--- Given records Enclosed Below ---

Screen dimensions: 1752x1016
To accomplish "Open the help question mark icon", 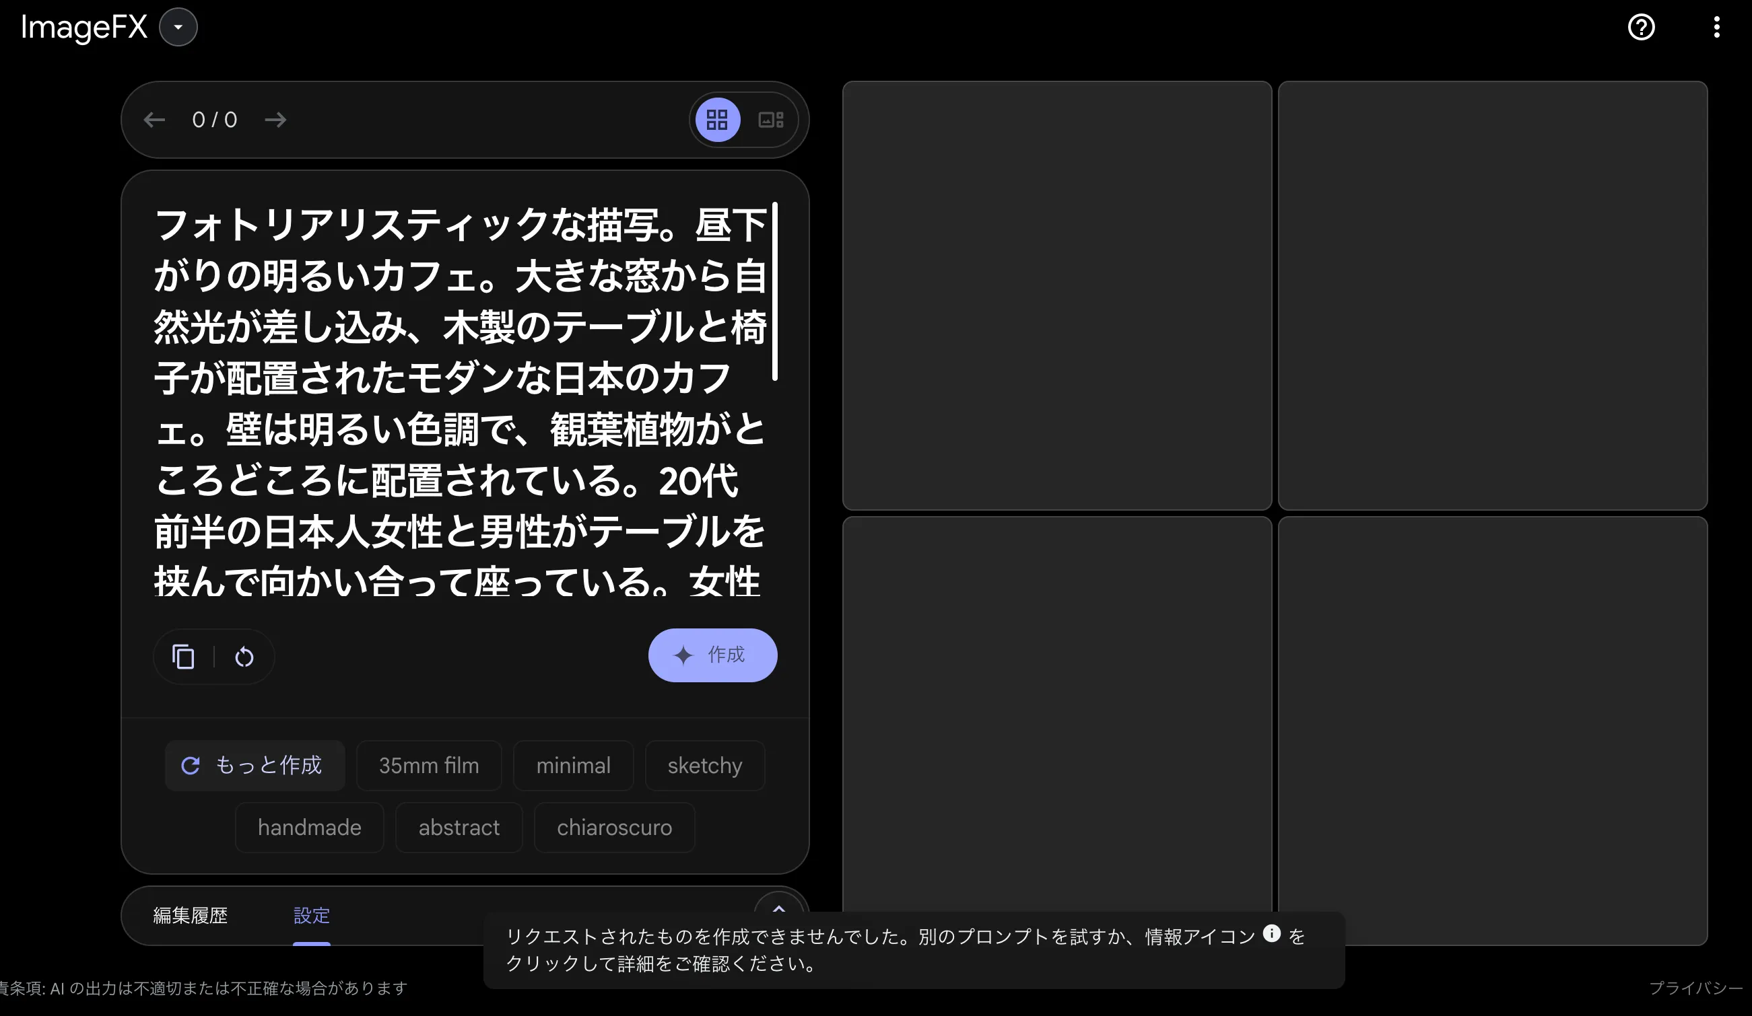I will pos(1641,27).
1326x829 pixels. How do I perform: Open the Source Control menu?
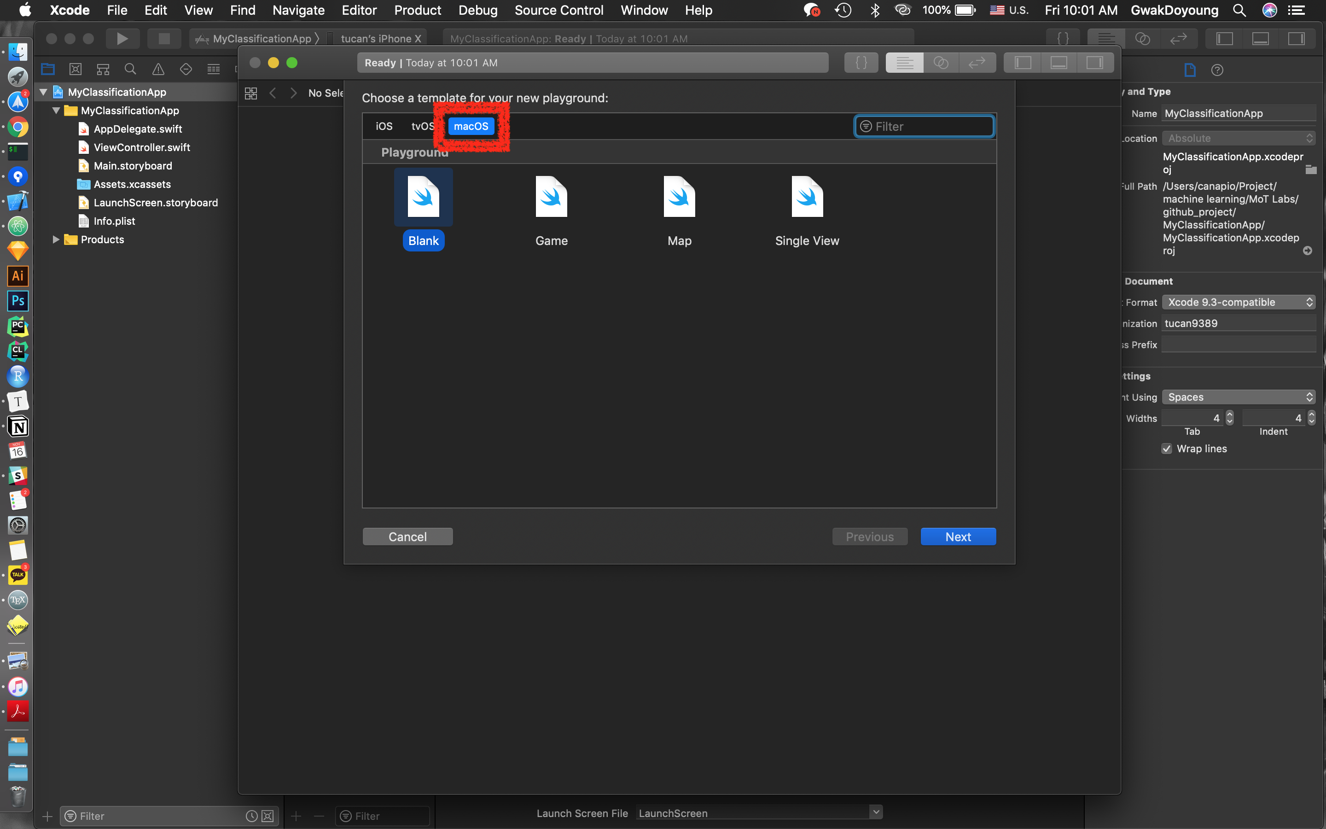pyautogui.click(x=558, y=10)
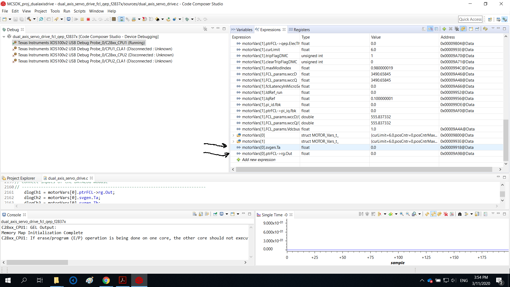Viewport: 510px width, 287px height.
Task: Click the Quick Access field
Action: [x=470, y=19]
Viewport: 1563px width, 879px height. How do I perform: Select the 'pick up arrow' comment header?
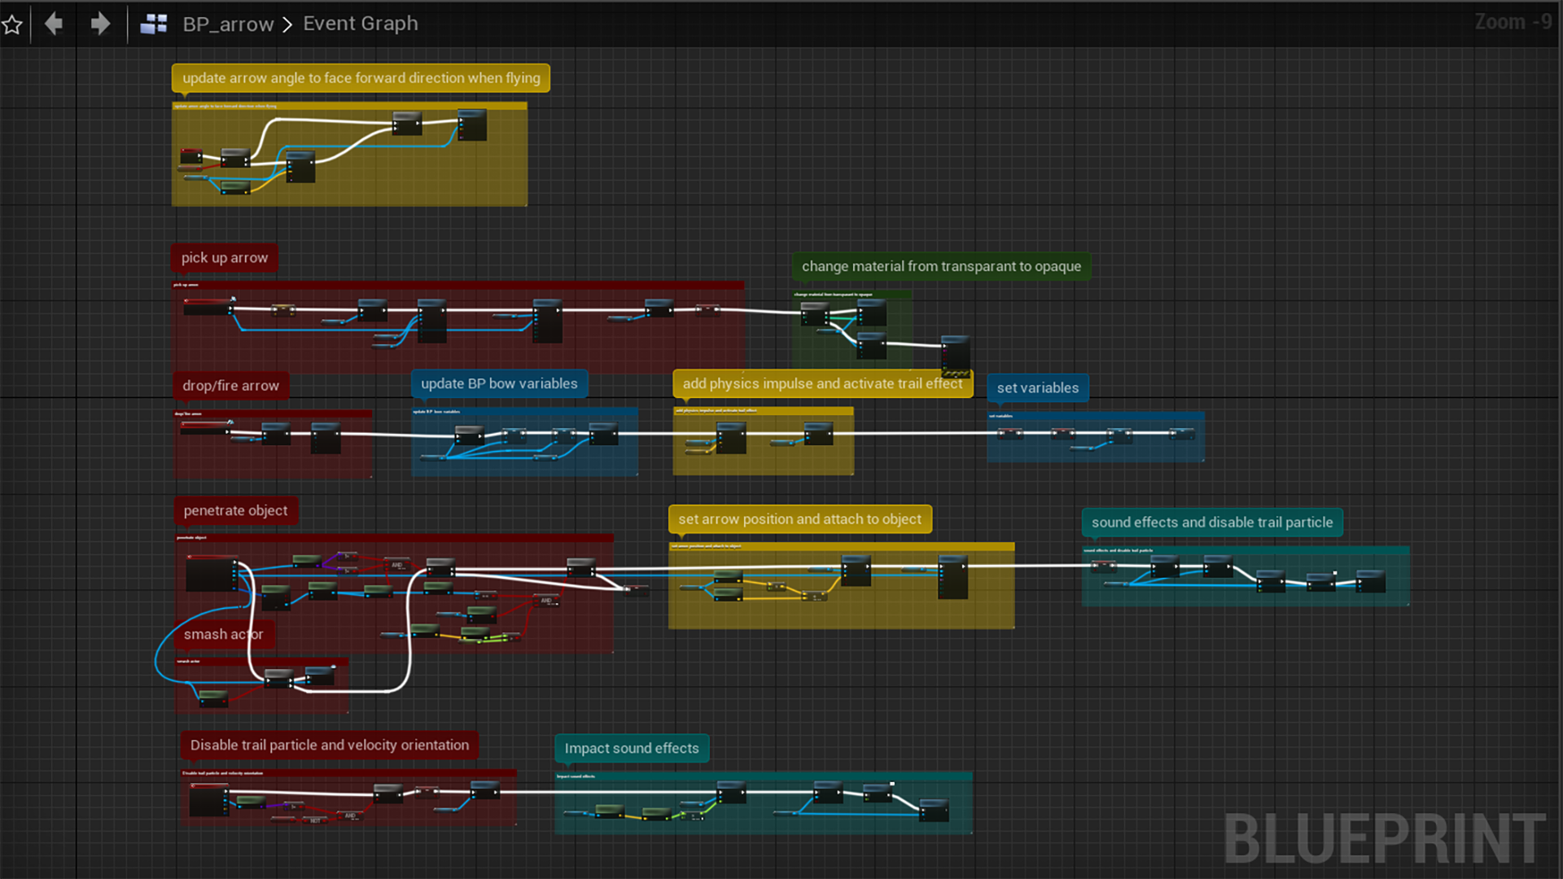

--- End of Enclosed Given records ---

§ **Your objective**:
Exclude the pictures, and output exactly the lines from the one with "1326x829 pixels. How" through the last line of the records, both included.

§ **Reply**:
1326x829 pixels. How do I perform: Open the Source Control menu?
pyautogui.click(x=558, y=10)
Viewport: 510px width, 287px height.
Task: Click the Quick Access field
Action: [x=470, y=19]
Viewport: 1563px width, 879px height. How do I perform: Select the 'pick up arrow' comment header?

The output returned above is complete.